MySQL may take several seconds after restart to begin listening on domain socket
Closed, ResolvedPublic

Description

In remote deploy, we currently restart MySQL and then try to connect to it shortly afterward.

Sometimes, probably when MySQL has a large amount of data (in this instance, one affected host has 76GB of data), the socket may not be listening by the time the restart command exits, leading to this error:

[db010] [2017-10-14 12:19:13] EXCEPTION: (CommandException) Command failed with error #1!
[db010] COMMAND
[db010] echo 'DELETE FROM mysql.user WHERE User = "root" AND Host != "localhost"' | mysql -uroot
[db010] 
[db010] STDOUT
[db010] (empty)
[db010] 
[db010] STDERR
[db010] ERROR 2002 (HY000): Can't connect to local MySQL server through socket '/var/run/mysqld/mysqld.sock' (2)

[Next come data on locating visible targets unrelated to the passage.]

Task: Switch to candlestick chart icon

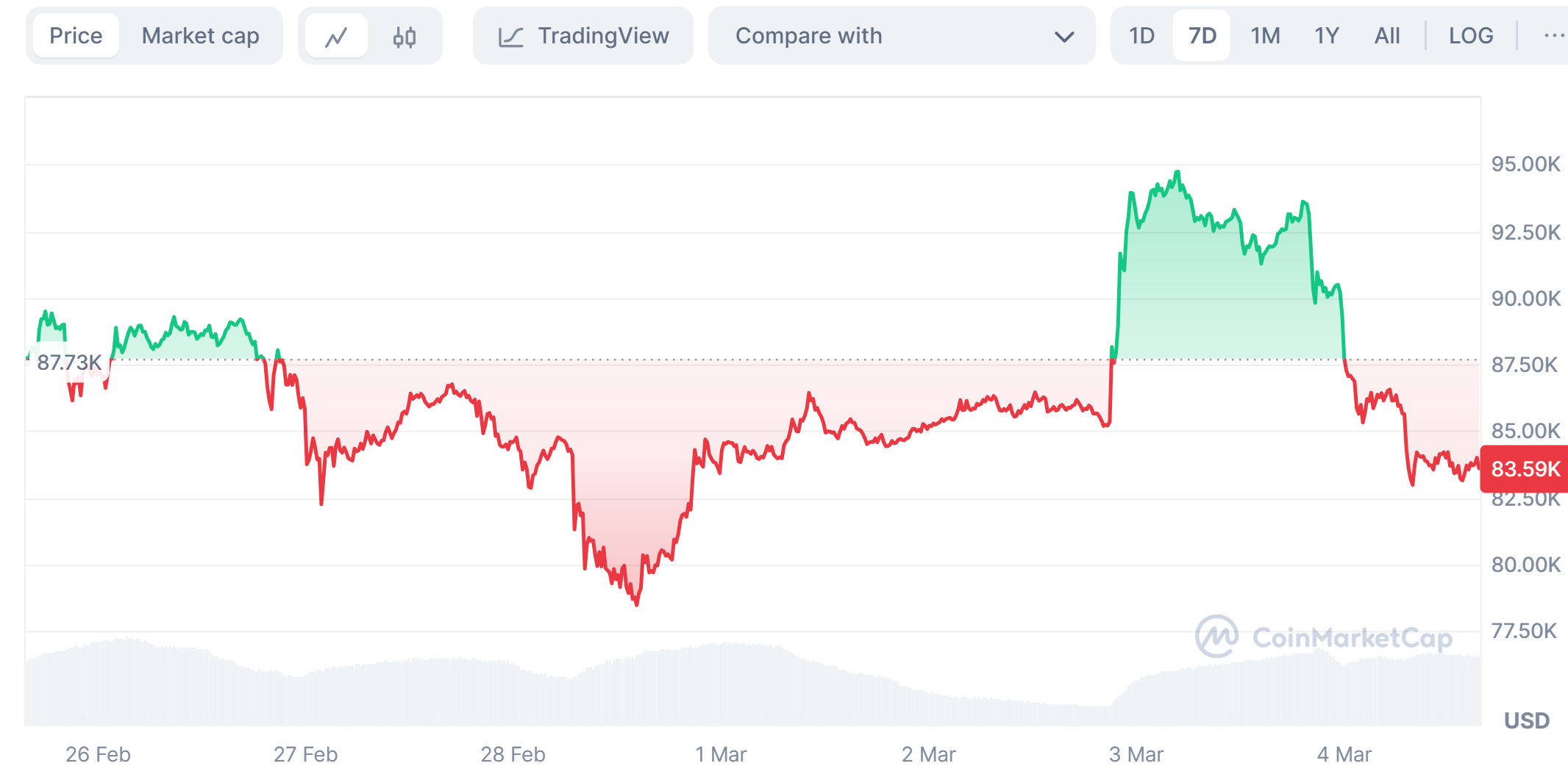Action: (x=405, y=36)
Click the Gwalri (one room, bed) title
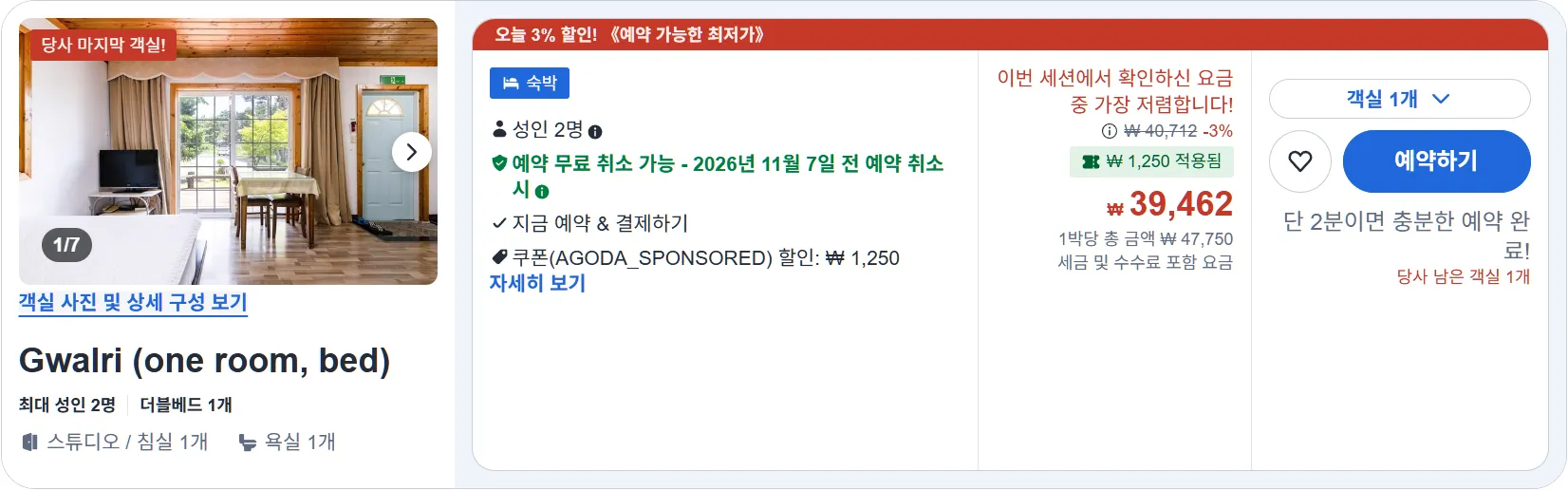 coord(205,361)
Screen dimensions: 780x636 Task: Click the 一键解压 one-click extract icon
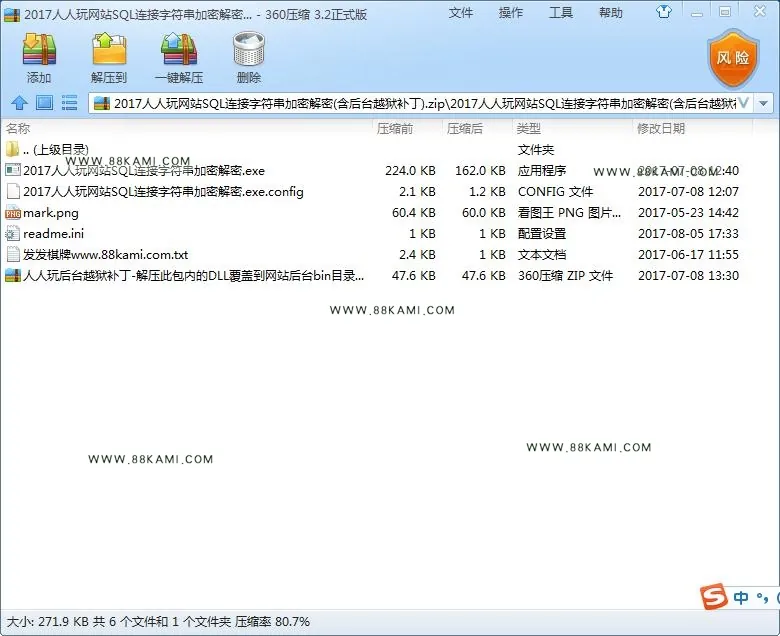pyautogui.click(x=179, y=50)
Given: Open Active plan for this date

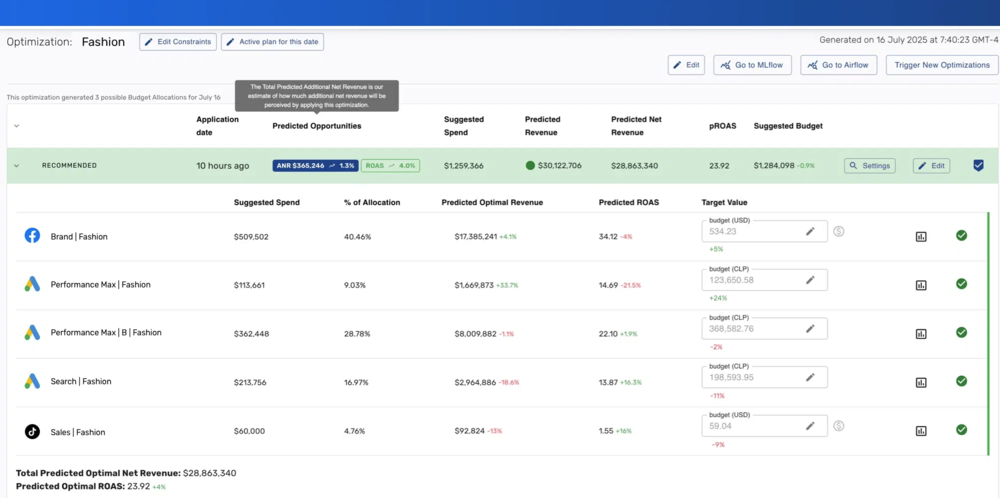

We should probably make sure the socket is listening before continuing past the service mysqld restart.

In this case, the two affected hosts (db010 and db014) haven't been purged in a while and have some large test instances, so I expect I can just reduce the data size to something manageable with the current workflow fairly easily (bin/host destroy --instance-kinds test --instance-statuses suspended,disabled). I'm running the destruction workflows now.

Revisions and Commits

Restricted Differential Revision

Event Timeline

I expect I can just reduce the data size to something manageable with the current workflow fairly easily

This worked correctly.

epriestley added a revision: Restricted Differential Revision.Oct 23 2017, 6:03 PM

We hit one of more of these (db024) last week so D18725 should fix it.

epriestley added a commit: Restricted Diffusion Commit.Oct 23 2017, 8:09 PM
epriestley claimed this task.

I pushed secure004 with that patch and it worked fine, although mysql came back up fast enough that we didn't have to wait. Since I don't have a way to actually trigger this condition, I'm going to assume this is resolved until we have evidence otherwise.